Of course, it is a fact that many of these salaries are not necessarily high. In the situation in Western Samoa, in which constituents of mine are involved, the salary range is in the vicinity of $13,000 to $14,000 a year, admittedly with a house provided. But this 26.8 per cent devaluation, in addition to the high rate of taxation that exists in that country and the high rate of import duty on goods that are desired by Western citizens, has made it almost financially impossible for people to stay there and to make their contributions to that particular aid project. I have made representations to the Minister for Foreign Affairs (Mr Peacock) and I know that he is particularly sympathetic and is investigating the situation now. I would urge the Australian Staffing Assistance Scheme to have a further look at some of the contributions it is making to some of these foreign aid schemes to make sure that Australians who are prepared to dedicate their lives to the betterment of these people in some of these developing nations get a fair deal all round.
Mr DEPUTY SPEAKER (Mr Millar)Order! It being 1 1 p.m. the debate is interrupted. The House stands adjourned until 2. IS p.m. tomorrow.
House adjourned at 11 p.m.
The following answers to questions were circulated:
asked the Minister for Business and Consumer Affairs, upon notice, on 23 August 1978:
-The answer to the honourable member’s question is as follows:
In this respect it is basic to the philosophy of the Government that as far as possible the economy operate according to market forces, and the type of detailed control envisaged by the report was totally unacceptable.

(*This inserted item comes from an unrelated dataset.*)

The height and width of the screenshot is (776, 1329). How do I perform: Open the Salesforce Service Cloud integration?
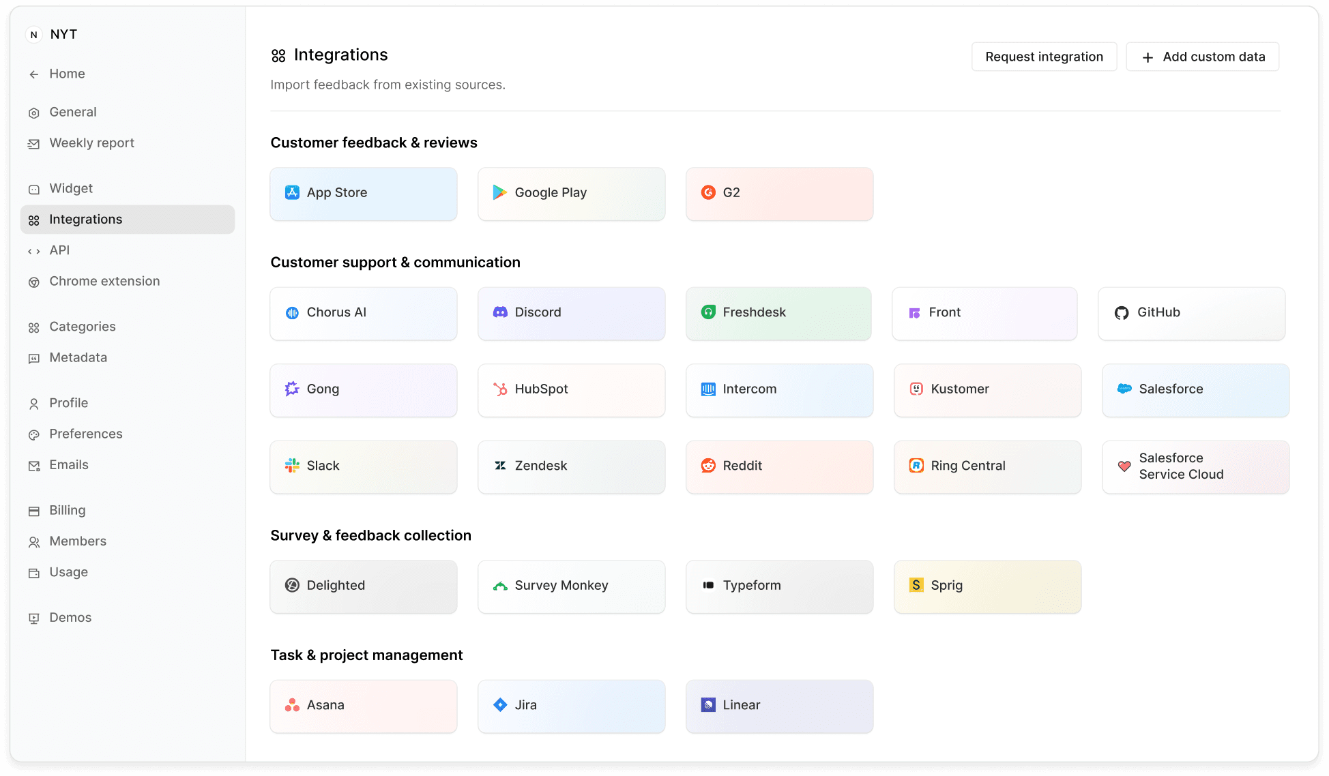1195,466
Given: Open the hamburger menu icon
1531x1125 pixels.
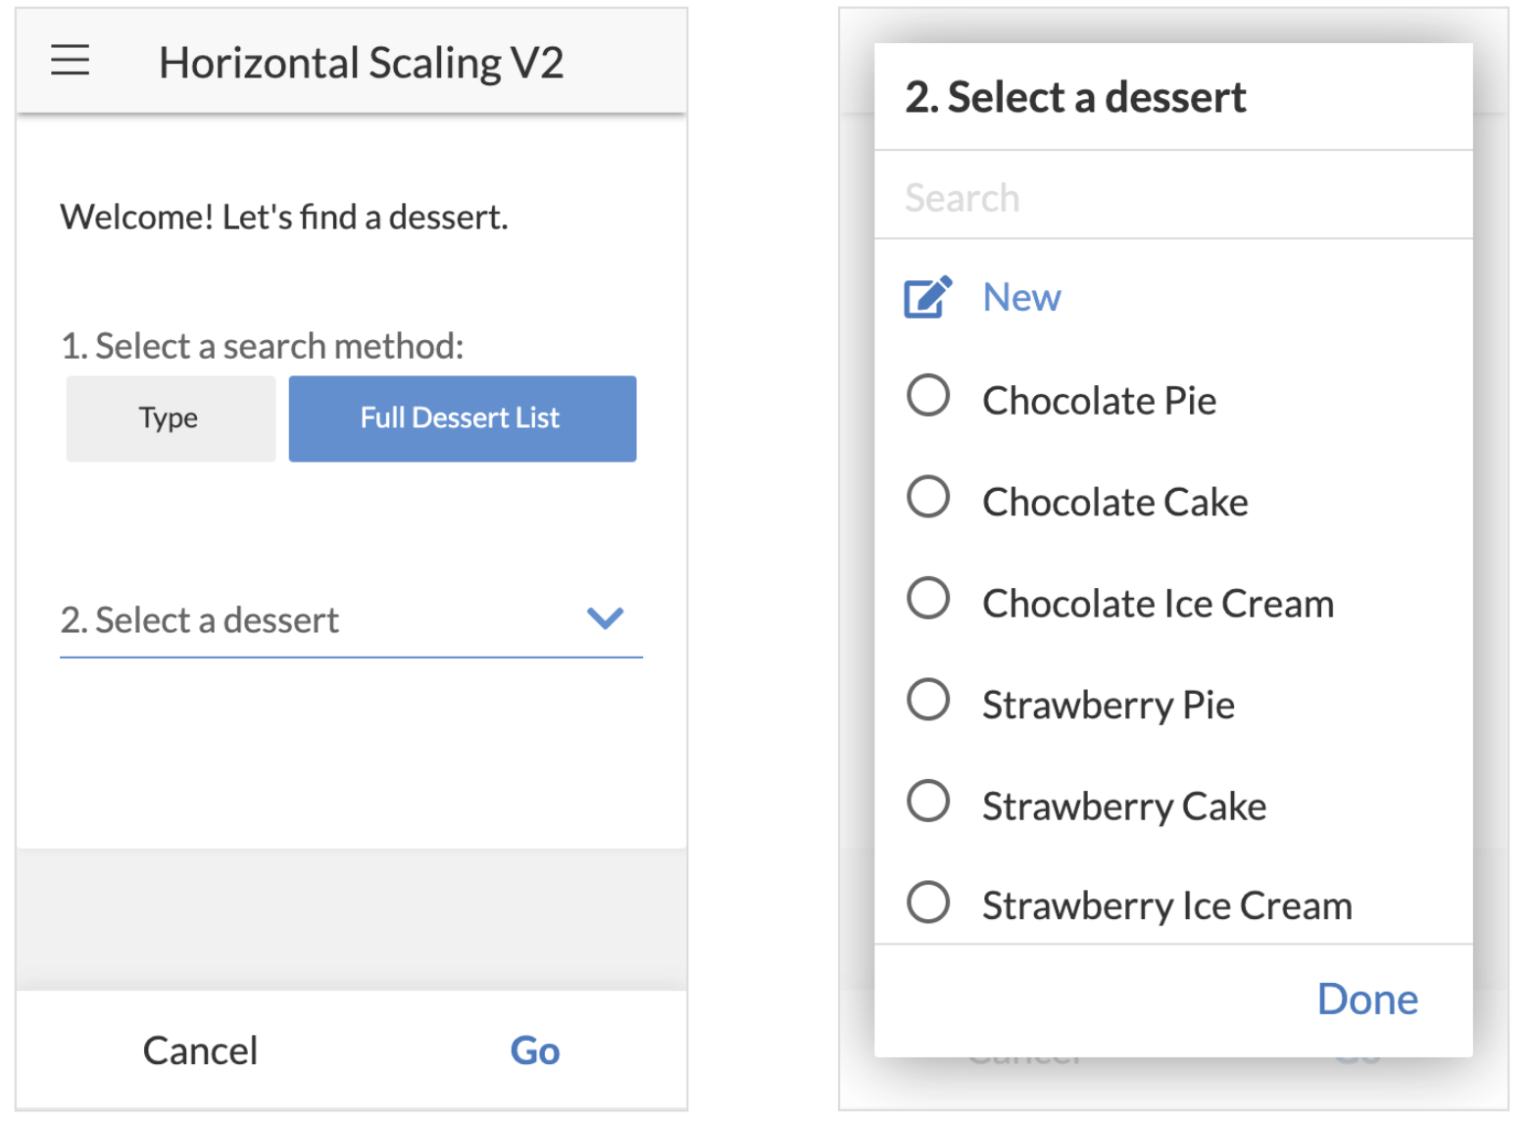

Such controls would lead to increased costs for both taxpayers and consumers, and in the long-term would be seen by even those retailers involved in the industry as an unacceptable level of interference in their own commercial activities.
The Government’s view on the recommendation of the Royal Commission has not changed. However, whilst the Government rejected the recommendation it has initiated certain action in the petroleum retail marketing industry which reflects its concern regarding some of the issues highlighted by the Royal Commission.
The Government established an oil industry conference to enable all interested parties in the industry to attempt to settle the problems associated with petroleum marketing. After the conference I announced a package of possible measures on 30 October 1978, which the Government currently has under consideration, concerning the retail marketing of petroleum.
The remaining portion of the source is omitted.